The double Reed (March 2008)
These compositions
by Antoine Dard six sonatas for bassoon and basso continuo, plus other
works show that the composer was quite a bassoonist, and the recording
makes clear that Ricardo Rapoport is, too. Dard, born in the small Burgundian
town of Chapaize in 1715, rose to become section leader of the bassoons in the
Académie royale de musique (the Paris Opera) by 1763. His six sonatas,
published in Paris in 1759 as opus 2 (no opus 1 is known), are florid works
in four movements: slow-fast-slow-fast. Major-key slow movements are generally
in the then-fashionable galant style: light, straightforward, and even
sentimental, though often filigreed with ornaments. Minor-key slow movements
are more operatic (Telemann's Sonata in F Minor will not be far from
the bassoon-playing listener's mind), while fast movements are usually dance-like.

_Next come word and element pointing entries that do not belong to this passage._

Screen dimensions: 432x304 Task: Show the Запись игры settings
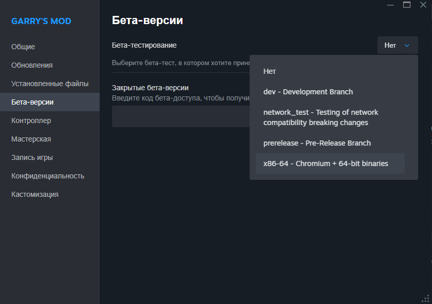coord(32,157)
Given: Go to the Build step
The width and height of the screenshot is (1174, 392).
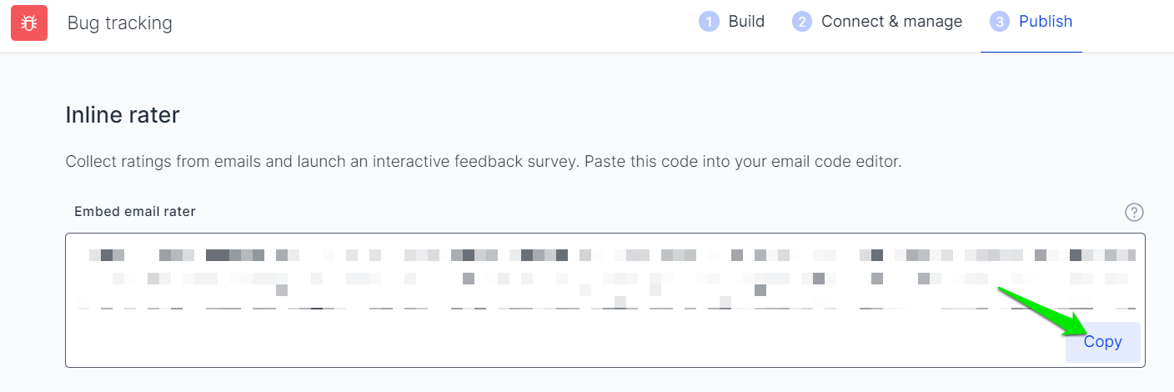Looking at the screenshot, I should (746, 22).
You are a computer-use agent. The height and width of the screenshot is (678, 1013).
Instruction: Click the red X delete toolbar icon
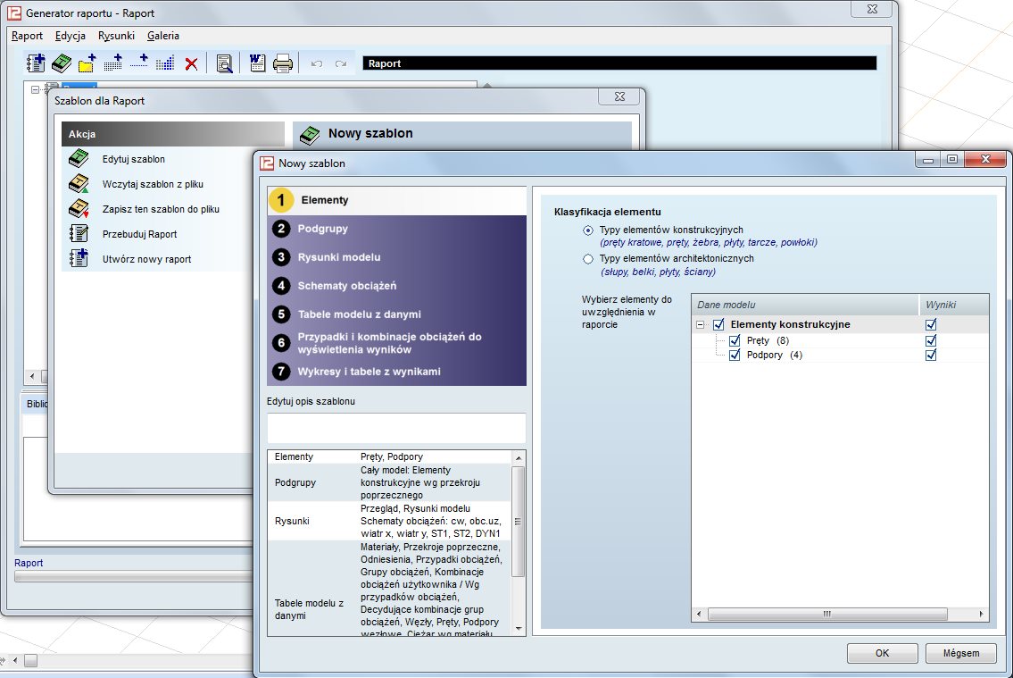191,63
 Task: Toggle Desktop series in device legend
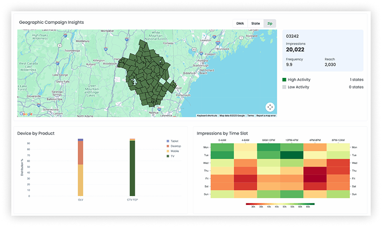click(x=174, y=146)
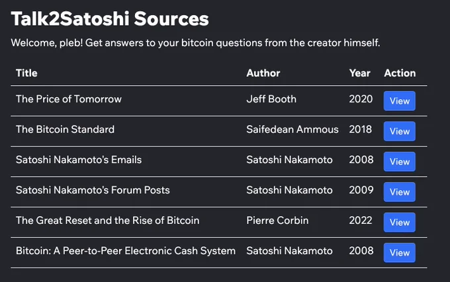Select The Bitcoin Standard title cell
The width and height of the screenshot is (450, 282).
click(x=65, y=129)
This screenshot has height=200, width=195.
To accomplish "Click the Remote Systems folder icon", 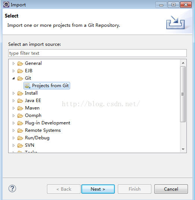I will pos(20,130).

Rapoport uses a reproduction of an early bassoon by Prudent Thieriot, this one
made by Olivier Cottet. Its singing cantabile in the tenor range, shading into
gruffness in the middle and lower registers, points the way to the sound of
later French bassoons by Savary and Buffet, among others. Rapoport achieves
a wide dynamic range and maintains a generally high standard of intonation;
soft-pedaling low notes, he ends phrases with finesse.
»Dard uses the bassoon as though it were an operatic »bel canto«
tenor«, Rapoport writes in his detailed liner notes, »often employing
the very high register«. Sure enough, Dard tosses in a high C early in
the first sonata, and second later, a D possibly the earliest known composition
demanding these notes from the bassoon. Rapoport smoothly integrates these and
other high notes into the melodic line. In doing so, he is apparently aided
by a wing key, which is present on a few of the surviving Prudent originals.
Such a bassoon is ideally suited to Dard: Prudent became a master maker in 1759
(when most baroque composers were in their graves), and died in 1786.
Rapoport excels in the slow movements (often marked »aria«, »arietta«
or »grazioso«), where the bassoon line floats in the tessitura above
the bass staff. As he remarks, Dard's score includes »written-out decorations
and, most importantly, articulation marks for each note, set down with an obsessive
precision.« Rapoport's caressing tone and gentle inflections breathe the
thin air on the fragile galant style: appoggiaturas are often long, tapering
to a delicate tremblement or trill, while the little ornaments that begin
or end so many notes in this style receive the proper featherweight touch. Rapoport
is no slouch in the fast movements, however; he handily dispatches the whirlwinds
of perpetual motion that Dard included to show off his own technique.
The sonatas are delicious. But lest there be too much of a good thing, the artists
intersperse four short vocal works by Dard, sung with appealing freshness by
Karine Sérafin. She is accompanied variously and expertly by the flutist
François Nicolet, the harpsichordist Pascal Dubreuil, and the bassoonist
himself. With this one exception, the performers chose to omit melodic instruments
from the continuo, »an increasingly acceptable solution in this period«,
Rapoport comments: it allows for »more freedom and fantasy... as well
as transparency«. These qualities mark the graceful continuo playing of
Dubreuil, whose collaboration with Rapoport is idiomatic and persuasive.
Liner notes and vocal texts in French, English, and German are included.